PAGE TEXT:
On November 3, 1805, Sergeant Patrick Gass wrote in his journal:
The morning was foggy: one of the men went out and killed a fine buck. At 9 we proceeded on, but could not see the country we were passing, on account of the fog, which was very thick till noon when it disappeared, and we had a beautiful day. We at that time came to the mouth of a river on the south side, a quarter of a mile broad, but not more than 6 or 8 inches deep, running over a bar of quicksand. At this place we dined on venison and goose; and from which we can see the high point of a mountain covered with snow, in about a southeast direction from us. Our Commanding Officers are of opinion that it is Mount Hood, discovered by a Lieutenant of Vancoover, who was up this river 75 miles.
It was indeed Mount Hood, one of the volcanoes in the Cascade Volcanic Arc, which includes more than 20 volcanoes in present-day Canada, Washington, Oregon, and Northern California. Formed due to one tectonic plate sliding under another on the western edge of the continent, the Cascade volcanoes are among the most potentially dangerous in the world.
Lewis and Clark’s party observed five of these, including Mount Hood, Mount Adams, Mount Rainier, Mount St. Helens, and Mount Jefferson, named by the Corps in honor of their presidential patron. The last major eruption of Mount Hood occurred in 1781-1782, but a more recent eruptive episode had occurred shortly before Lewis and Clark’s arrival in 1805. At the downstream end of the Columbia River gorge, Lewis and Clark noted the rich bottomlands that had been partially formed by Mount Hood’s eruption less than twenty-five years earlier. But they did not realize that the bottomlands had been formed by Mount Hood, an active volcano.
Nor did they know that Mount St. Helens had recently undergone a significant eruption. An explosion at Mt. St. Helens around the year 1800 probably rivaled the 1980 eruption in size, spreading ash over central and eastern Washington, northern Idaho, and western Montana.

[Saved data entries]
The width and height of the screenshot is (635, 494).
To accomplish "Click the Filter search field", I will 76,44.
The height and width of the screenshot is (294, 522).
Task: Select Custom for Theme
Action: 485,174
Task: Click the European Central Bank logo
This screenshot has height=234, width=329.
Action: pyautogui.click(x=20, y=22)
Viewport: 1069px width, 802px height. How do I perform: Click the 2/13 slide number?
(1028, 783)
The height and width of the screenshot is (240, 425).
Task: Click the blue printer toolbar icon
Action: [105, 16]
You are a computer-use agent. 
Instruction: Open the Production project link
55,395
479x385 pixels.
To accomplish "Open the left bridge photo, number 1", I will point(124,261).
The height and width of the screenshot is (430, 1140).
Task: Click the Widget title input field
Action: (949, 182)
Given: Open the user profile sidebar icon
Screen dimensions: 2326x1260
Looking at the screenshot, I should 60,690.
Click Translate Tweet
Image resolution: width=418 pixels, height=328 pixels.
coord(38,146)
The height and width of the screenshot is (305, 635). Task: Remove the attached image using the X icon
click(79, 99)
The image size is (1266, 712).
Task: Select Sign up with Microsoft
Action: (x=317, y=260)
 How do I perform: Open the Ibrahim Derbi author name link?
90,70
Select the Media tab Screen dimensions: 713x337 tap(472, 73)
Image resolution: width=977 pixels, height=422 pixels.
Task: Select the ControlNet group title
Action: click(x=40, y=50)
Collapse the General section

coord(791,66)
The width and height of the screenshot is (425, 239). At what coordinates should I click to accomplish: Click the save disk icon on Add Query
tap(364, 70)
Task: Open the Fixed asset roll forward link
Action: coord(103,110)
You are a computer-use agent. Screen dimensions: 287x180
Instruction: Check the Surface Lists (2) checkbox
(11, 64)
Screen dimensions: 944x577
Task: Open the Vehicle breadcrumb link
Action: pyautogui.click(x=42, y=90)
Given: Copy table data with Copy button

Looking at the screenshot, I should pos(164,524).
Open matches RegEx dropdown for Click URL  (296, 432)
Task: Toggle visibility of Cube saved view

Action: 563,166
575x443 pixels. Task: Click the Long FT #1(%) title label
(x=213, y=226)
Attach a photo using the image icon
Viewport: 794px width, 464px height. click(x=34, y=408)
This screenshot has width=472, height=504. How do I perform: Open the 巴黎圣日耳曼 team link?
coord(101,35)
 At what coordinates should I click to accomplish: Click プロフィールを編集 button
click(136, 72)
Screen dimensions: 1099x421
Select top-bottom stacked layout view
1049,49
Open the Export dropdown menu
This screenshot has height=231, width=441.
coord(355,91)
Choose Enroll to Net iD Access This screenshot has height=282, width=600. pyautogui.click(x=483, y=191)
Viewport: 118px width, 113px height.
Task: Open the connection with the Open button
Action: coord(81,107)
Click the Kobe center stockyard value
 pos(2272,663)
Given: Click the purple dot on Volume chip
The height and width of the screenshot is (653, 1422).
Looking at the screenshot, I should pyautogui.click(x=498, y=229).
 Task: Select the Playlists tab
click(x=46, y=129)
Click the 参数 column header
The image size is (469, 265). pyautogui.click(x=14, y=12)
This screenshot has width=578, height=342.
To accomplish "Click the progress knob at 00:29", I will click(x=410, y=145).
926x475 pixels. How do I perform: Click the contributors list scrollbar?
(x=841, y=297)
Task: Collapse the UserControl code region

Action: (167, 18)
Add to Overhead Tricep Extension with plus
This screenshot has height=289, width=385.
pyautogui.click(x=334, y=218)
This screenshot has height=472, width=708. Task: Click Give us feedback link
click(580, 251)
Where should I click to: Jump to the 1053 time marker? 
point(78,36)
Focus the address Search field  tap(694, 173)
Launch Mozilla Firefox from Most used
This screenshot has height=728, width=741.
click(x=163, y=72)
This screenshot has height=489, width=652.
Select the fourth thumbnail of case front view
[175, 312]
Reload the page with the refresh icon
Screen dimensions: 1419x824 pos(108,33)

ACTIONS TO TAKE:
(1) According to the text on Lewis and Clark and the Cascade volcanoes, in what years did Mount Hood's last major eruption take place?
(2) Write down everything from "Lewis and Clark’s party" down to "an active volcano." in the text on Lewis and Clark and the Cascade volcanoes, word for word.
These rows were taken from a different source than the text.

SOLUTIONS TO EACH TASK:
(1) 1781-1782

(2)
Lewis and Clark’s party observed five of these, including Mount Hood, Mount Adams, Mount Rainier, Mount St. Helens, and Mount Jefferson, named by the Corps in honor of their presidential patron. The last major eruption of Mount Hood occurred in 1781-1782, but a more recent eruptive episode had occurred shortly before Lewis and Clark’s arrival in 1805. At the downstream end of the Columbia River gorge, Lewis and Clark noted the rich bottomlands that had been partially formed by Mount Hood’s eruption less than twenty-five years earlier. But they did not realize that the bottomlands had been formed by Mount Hood, an active volcano.